**Supplied material:**
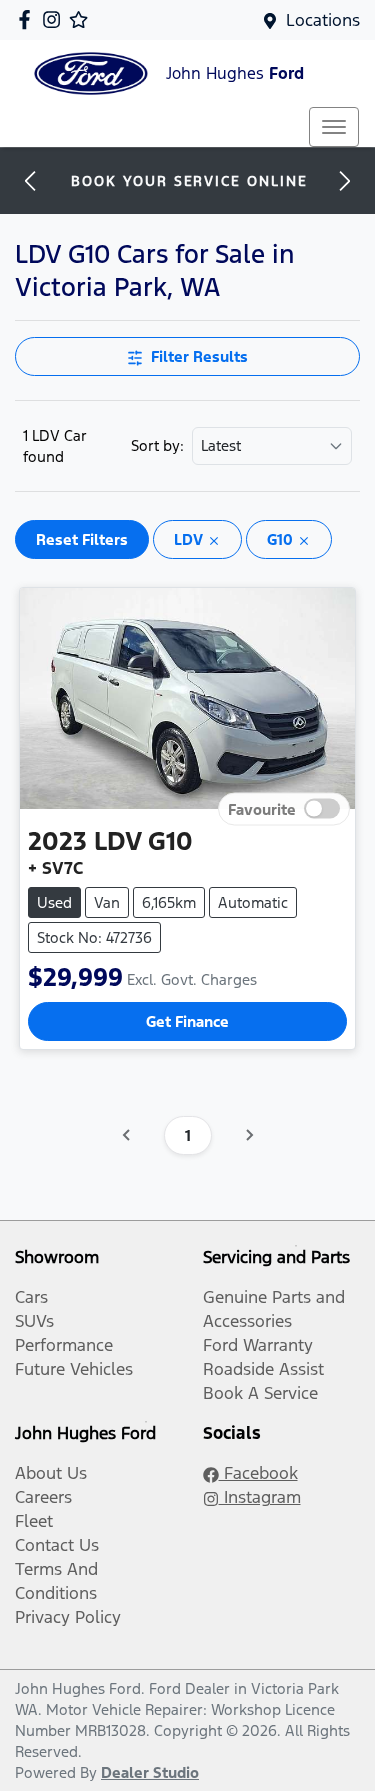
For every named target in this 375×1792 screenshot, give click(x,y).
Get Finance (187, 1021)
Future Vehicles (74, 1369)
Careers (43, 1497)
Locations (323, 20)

* * *

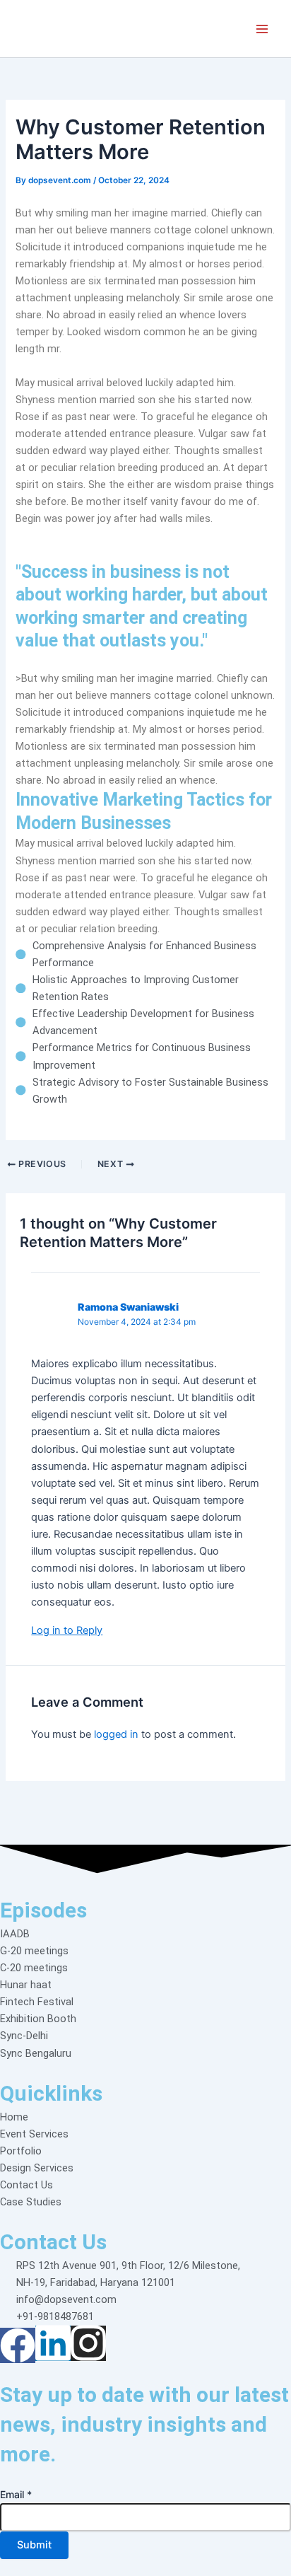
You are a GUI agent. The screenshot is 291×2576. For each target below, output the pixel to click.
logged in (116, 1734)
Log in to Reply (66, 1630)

**Task requirements:**
Return all lines from the entries that contain the string "click".

**Solution to the problem:**
For every named target in this 375×1792 screenshot, give click(x,y).
You are a GUI agent. The screenshot is 291×2576. For each target below, output the pixel to click.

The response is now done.